Starting at the line that holds "الميكروكنترولر (98, 102)", reproduce each line exactly up to and including the last line of the records below. Pictures stay out.

Stored items from a collection:
-.-.-

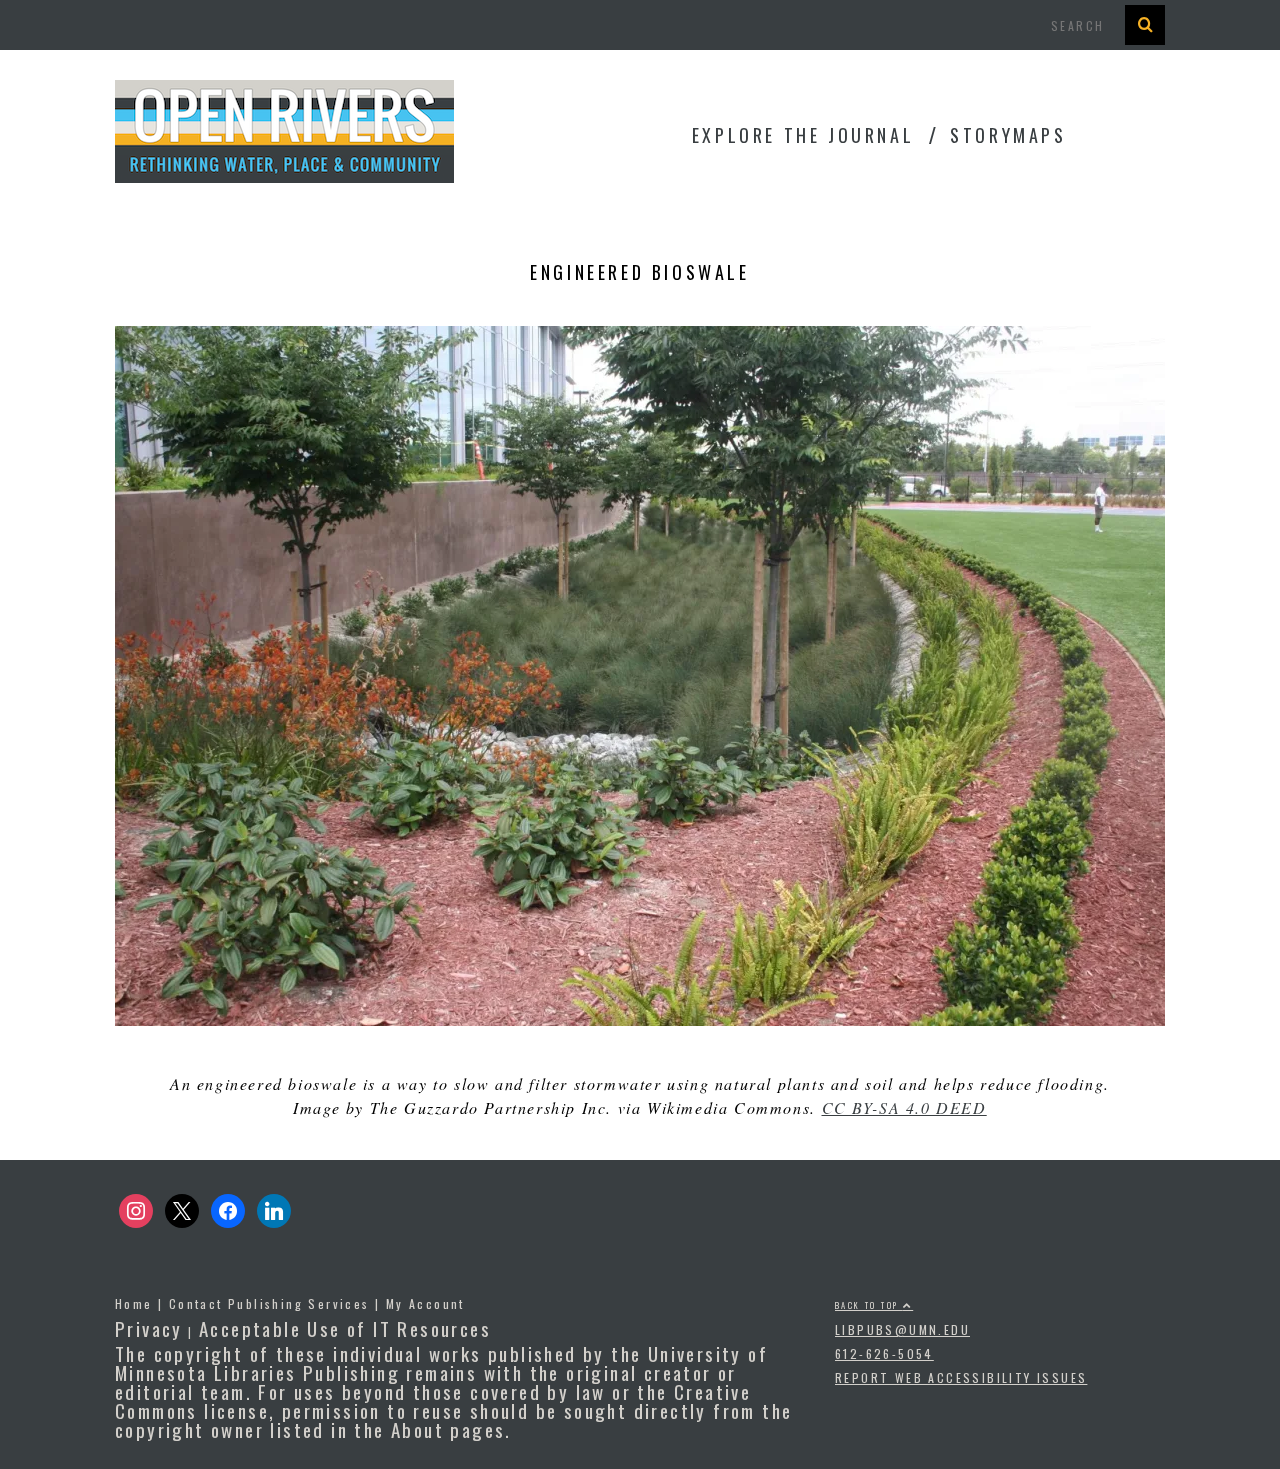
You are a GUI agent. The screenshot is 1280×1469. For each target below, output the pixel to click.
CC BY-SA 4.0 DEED (904, 1107)
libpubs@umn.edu (902, 1329)
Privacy (149, 1328)
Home (134, 1303)
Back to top (869, 1305)
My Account (425, 1303)
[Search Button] (1145, 25)
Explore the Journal (803, 135)
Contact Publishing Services (269, 1303)
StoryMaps (1008, 135)
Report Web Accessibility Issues (961, 1377)
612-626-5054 (884, 1353)
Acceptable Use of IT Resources (345, 1328)
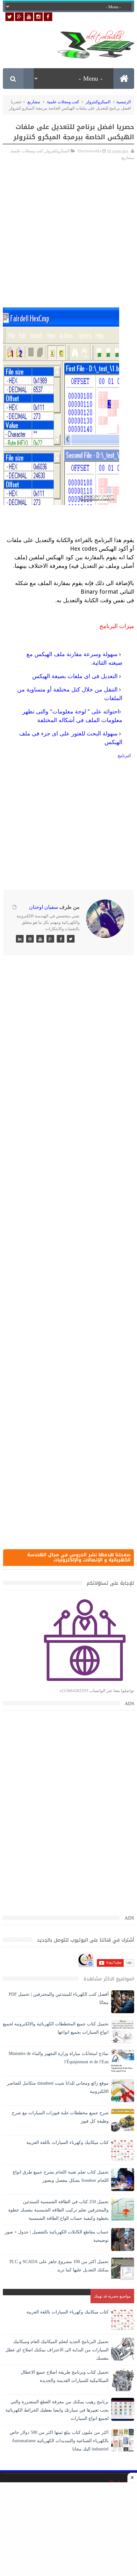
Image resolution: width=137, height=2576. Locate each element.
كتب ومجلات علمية (63, 102)
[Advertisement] (68, 220)
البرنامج (124, 755)
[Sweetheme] (71, 939)
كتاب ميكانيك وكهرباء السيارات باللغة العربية (67, 2142)
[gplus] (19, 16)
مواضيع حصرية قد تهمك (112, 2295)
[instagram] (38, 16)
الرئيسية (123, 102)
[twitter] (9, 16)
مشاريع (33, 102)
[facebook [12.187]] (48, 16)
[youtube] (29, 16)
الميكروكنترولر (98, 102)
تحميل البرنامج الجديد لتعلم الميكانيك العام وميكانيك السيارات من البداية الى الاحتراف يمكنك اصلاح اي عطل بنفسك (57, 2350)
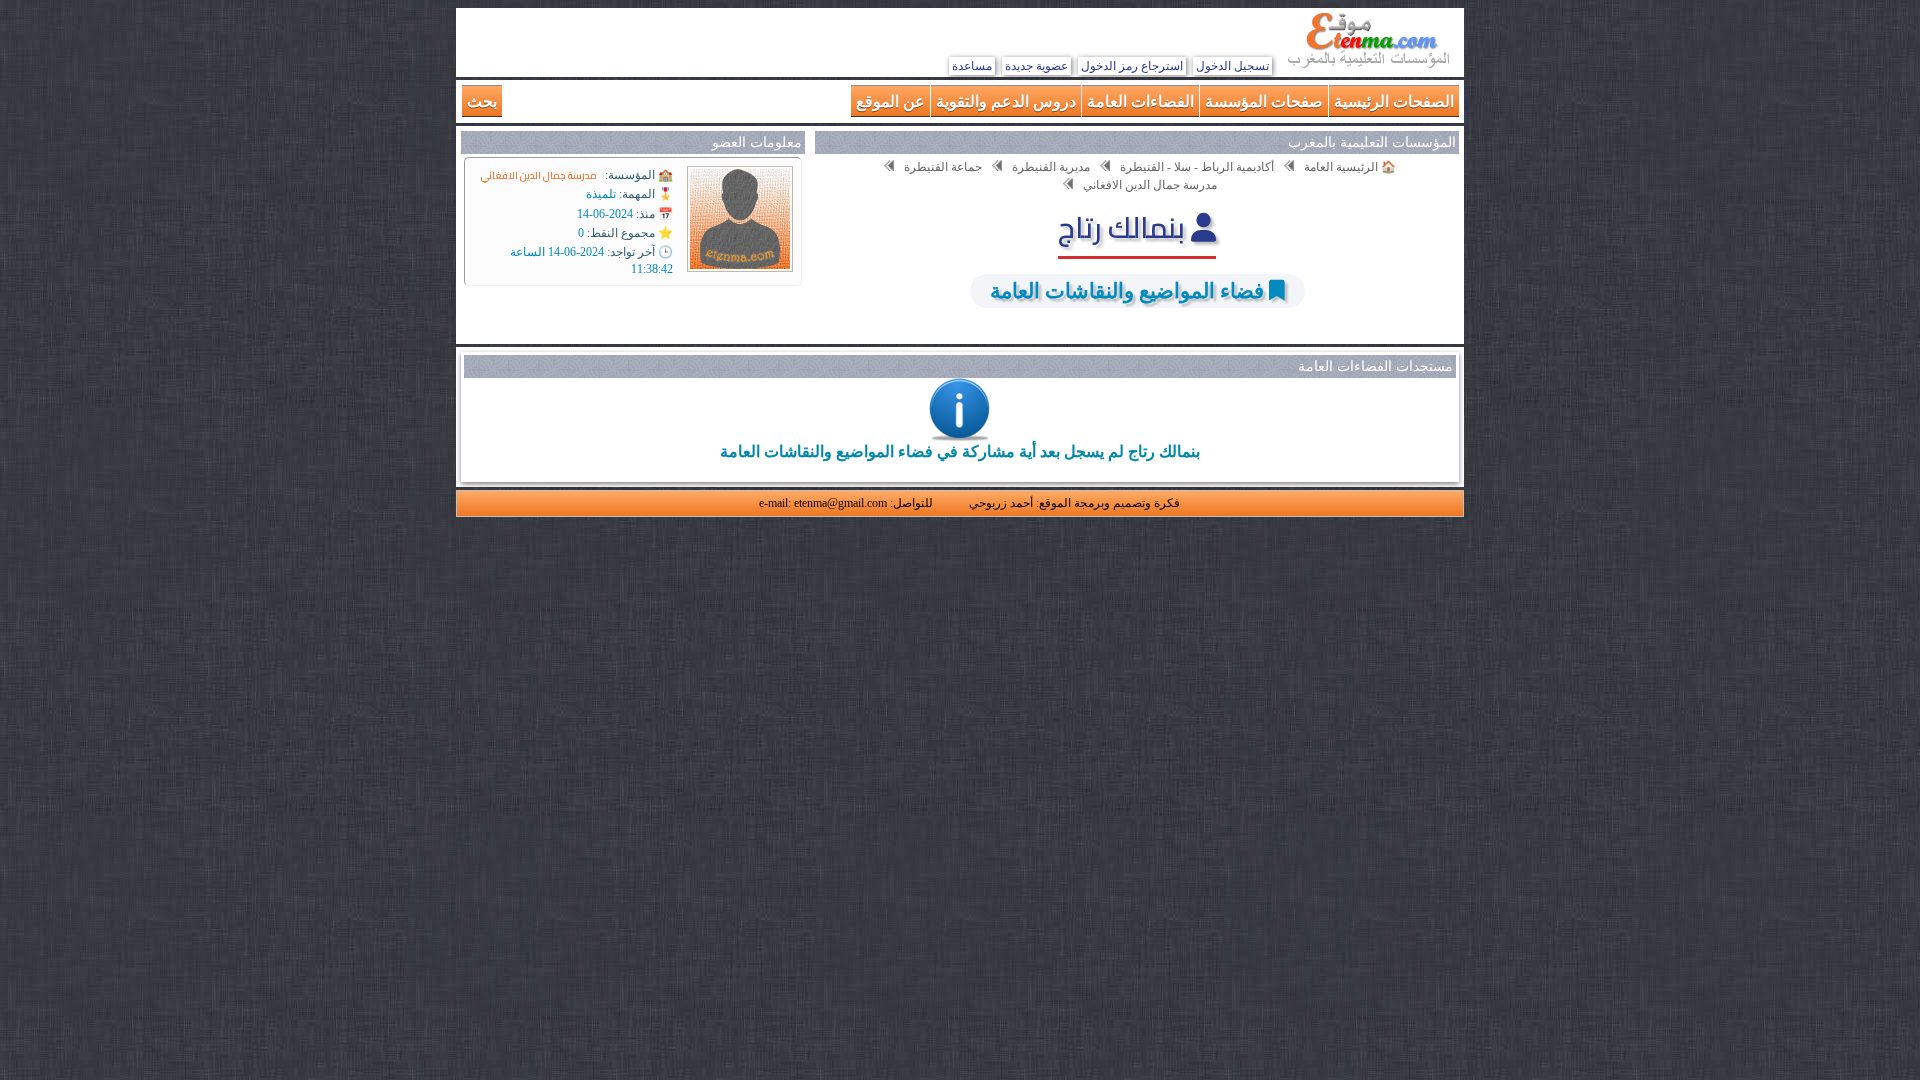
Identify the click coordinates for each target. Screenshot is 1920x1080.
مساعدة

-.-.-

(ANSWER BELOW)
الميكروكنترولر (98, 102)
تحميل البرنامج الجديد لتعلم الميكانيك العام وميكانيك السيارات من البداية الى الاحتراف يمكنك اصلاح اي عطل بنفسك (57, 2350)
Identify the click coordinates for each target. Screenshot is 1920x1080.
مساعدة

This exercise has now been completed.